--- INFORMATION SUPPLIED Enclosed Below ---

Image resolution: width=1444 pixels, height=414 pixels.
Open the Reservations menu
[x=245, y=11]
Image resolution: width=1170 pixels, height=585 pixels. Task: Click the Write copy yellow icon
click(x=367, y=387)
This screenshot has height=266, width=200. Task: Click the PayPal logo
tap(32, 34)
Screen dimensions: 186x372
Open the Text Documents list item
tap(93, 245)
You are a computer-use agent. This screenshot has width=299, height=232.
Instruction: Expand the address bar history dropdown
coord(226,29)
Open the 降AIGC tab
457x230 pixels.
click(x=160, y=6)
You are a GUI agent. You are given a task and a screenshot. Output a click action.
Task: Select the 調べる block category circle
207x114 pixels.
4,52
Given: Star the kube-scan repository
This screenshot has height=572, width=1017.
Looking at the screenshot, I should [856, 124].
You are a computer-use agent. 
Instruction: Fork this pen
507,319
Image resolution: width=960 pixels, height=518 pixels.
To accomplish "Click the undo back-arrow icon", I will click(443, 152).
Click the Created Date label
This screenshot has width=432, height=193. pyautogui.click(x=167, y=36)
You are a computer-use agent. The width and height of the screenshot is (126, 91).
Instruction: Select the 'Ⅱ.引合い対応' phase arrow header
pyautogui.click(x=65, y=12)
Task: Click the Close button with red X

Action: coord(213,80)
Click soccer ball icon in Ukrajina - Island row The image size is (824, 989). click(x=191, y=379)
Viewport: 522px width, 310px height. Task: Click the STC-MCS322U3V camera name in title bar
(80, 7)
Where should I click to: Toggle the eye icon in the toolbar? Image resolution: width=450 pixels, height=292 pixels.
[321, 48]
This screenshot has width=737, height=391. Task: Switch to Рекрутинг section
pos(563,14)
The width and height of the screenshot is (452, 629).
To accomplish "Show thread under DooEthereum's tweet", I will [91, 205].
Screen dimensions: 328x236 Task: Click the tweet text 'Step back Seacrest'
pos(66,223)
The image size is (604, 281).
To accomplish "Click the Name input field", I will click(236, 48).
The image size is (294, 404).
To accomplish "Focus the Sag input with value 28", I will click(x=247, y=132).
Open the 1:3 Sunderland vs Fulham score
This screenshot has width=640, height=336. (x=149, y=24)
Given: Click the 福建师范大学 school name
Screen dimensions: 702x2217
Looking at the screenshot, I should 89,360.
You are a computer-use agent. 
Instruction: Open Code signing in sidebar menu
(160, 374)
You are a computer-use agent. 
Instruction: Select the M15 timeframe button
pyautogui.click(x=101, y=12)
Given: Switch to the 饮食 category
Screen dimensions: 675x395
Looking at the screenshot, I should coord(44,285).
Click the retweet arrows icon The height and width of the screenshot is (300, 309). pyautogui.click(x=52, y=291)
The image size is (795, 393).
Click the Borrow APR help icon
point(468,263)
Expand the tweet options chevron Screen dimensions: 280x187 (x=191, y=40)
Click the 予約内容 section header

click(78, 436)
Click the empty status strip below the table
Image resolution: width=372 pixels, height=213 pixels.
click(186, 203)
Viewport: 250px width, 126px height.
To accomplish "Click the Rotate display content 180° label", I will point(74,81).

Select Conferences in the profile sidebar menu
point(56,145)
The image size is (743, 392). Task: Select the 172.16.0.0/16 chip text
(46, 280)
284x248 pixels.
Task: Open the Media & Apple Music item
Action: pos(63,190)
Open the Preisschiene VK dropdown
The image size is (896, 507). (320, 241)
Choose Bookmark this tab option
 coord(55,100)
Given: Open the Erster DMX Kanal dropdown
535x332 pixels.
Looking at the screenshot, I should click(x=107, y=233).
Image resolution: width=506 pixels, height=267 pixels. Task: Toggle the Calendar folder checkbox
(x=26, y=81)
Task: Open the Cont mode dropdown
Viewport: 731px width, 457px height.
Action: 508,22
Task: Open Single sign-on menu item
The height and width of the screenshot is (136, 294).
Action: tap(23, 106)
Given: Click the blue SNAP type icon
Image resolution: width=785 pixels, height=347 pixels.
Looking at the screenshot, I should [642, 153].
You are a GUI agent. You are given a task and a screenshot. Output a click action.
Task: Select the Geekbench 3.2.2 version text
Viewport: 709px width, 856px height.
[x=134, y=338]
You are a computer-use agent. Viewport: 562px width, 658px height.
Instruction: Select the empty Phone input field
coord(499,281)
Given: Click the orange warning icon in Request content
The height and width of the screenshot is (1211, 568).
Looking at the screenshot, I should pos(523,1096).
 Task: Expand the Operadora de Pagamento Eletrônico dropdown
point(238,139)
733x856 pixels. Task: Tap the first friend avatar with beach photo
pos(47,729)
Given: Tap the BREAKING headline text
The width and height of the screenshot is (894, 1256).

--- End of Enclosed INFORMATION SUPPLIED ---

→ WHAT TO PRODUCE
Every record should be output precisely as it was given.

→ EXERCISE RESULT
Image resolution: width=1444 pixels, height=414 pixels.
Open the Reservations menu
[x=245, y=11]
Image resolution: width=1170 pixels, height=585 pixels. Task: Click the Write copy yellow icon
click(x=367, y=387)
This screenshot has height=266, width=200. Task: Click the PayPal logo
tap(32, 34)
Screen dimensions: 186x372
Open the Text Documents list item
tap(93, 245)
You are a computer-use agent. This screenshot has width=299, height=232.
Instruction: Expand the address bar history dropdown
coord(226,29)
Open the 降AIGC tab
457x230 pixels.
click(x=160, y=6)
You are a GUI agent. You are given a task and a screenshot. Output a click action.
Task: Select the 調べる block category circle
207x114 pixels.
4,52
Given: Star the kube-scan repository
This screenshot has height=572, width=1017.
Looking at the screenshot, I should [856, 124].
You are a computer-use agent. 
Instruction: Fork this pen
507,319
Image resolution: width=960 pixels, height=518 pixels.
To accomplish "Click the undo back-arrow icon", I will click(443, 152).
Click the Created Date label
This screenshot has width=432, height=193. pyautogui.click(x=167, y=36)
You are a computer-use agent. The width and height of the screenshot is (126, 91).
Instruction: Select the 'Ⅱ.引合い対応' phase arrow header
pyautogui.click(x=65, y=12)
Task: Click the Close button with red X

Action: coord(213,80)
Click soccer ball icon in Ukrajina - Island row The image size is (824, 989). click(x=191, y=379)
Viewport: 522px width, 310px height. Task: Click the STC-MCS322U3V camera name in title bar
(80, 7)
Where should I click to: Toggle the eye icon in the toolbar? Image resolution: width=450 pixels, height=292 pixels.
[321, 48]
This screenshot has width=737, height=391. Task: Switch to Рекрутинг section
pos(563,14)
The width and height of the screenshot is (452, 629).
To accomplish "Show thread under DooEthereum's tweet", I will [91, 205].
Screen dimensions: 328x236 Task: Click the tweet text 'Step back Seacrest'
pos(66,223)
The image size is (604, 281).
To accomplish "Click the Name input field", I will click(236, 48).
The image size is (294, 404).
To accomplish "Focus the Sag input with value 28", I will click(x=247, y=132).
Open the 1:3 Sunderland vs Fulham score
This screenshot has width=640, height=336. (x=149, y=24)
Given: Click the 福建师范大学 school name
Screen dimensions: 702x2217
Looking at the screenshot, I should 89,360.
You are a computer-use agent. 
Instruction: Open Code signing in sidebar menu
(160, 374)
You are a computer-use agent. 
Instruction: Select the M15 timeframe button
pyautogui.click(x=101, y=12)
Given: Switch to the 饮食 category
Screen dimensions: 675x395
Looking at the screenshot, I should coord(44,285).
Click the retweet arrows icon The height and width of the screenshot is (300, 309). pyautogui.click(x=52, y=291)
The image size is (795, 393).
Click the Borrow APR help icon
point(468,263)
Expand the tweet options chevron Screen dimensions: 280x187 (x=191, y=40)
Click the 予約内容 section header

click(78, 436)
Click the empty status strip below the table
Image resolution: width=372 pixels, height=213 pixels.
click(186, 203)
Viewport: 250px width, 126px height.
To accomplish "Click the Rotate display content 180° label", I will point(74,81).

Select Conferences in the profile sidebar menu
point(56,145)
The image size is (743, 392). Task: Select the 172.16.0.0/16 chip text
(46, 280)
284x248 pixels.
Task: Open the Media & Apple Music item
Action: pos(63,190)
Open the Preisschiene VK dropdown
The image size is (896, 507). (320, 241)
Choose Bookmark this tab option
 coord(55,100)
Given: Open the Erster DMX Kanal dropdown
535x332 pixels.
Looking at the screenshot, I should click(x=107, y=233).
Image resolution: width=506 pixels, height=267 pixels. Task: Toggle the Calendar folder checkbox
(x=26, y=81)
Task: Open the Cont mode dropdown
Viewport: 731px width, 457px height.
Action: 508,22
Task: Open Single sign-on menu item
The height and width of the screenshot is (136, 294).
Action: tap(23, 106)
Given: Click the blue SNAP type icon
Image resolution: width=785 pixels, height=347 pixels.
Looking at the screenshot, I should [642, 153].
You are a GUI agent. You are given a task and a screenshot. Output a click action.
Task: Select the Geekbench 3.2.2 version text
Viewport: 709px width, 856px height.
[x=134, y=338]
You are a computer-use agent. Viewport: 562px width, 658px height.
Instruction: Select the empty Phone input field
coord(499,281)
Given: Click the orange warning icon in Request content
The height and width of the screenshot is (1211, 568).
Looking at the screenshot, I should pos(523,1096).
 Task: Expand the Operadora de Pagamento Eletrônico dropdown
point(238,139)
733x856 pixels. Task: Tap the first friend avatar with beach photo
pos(47,729)
Given: Tap the BREAKING headline text
The width and height of the screenshot is (894, 1256).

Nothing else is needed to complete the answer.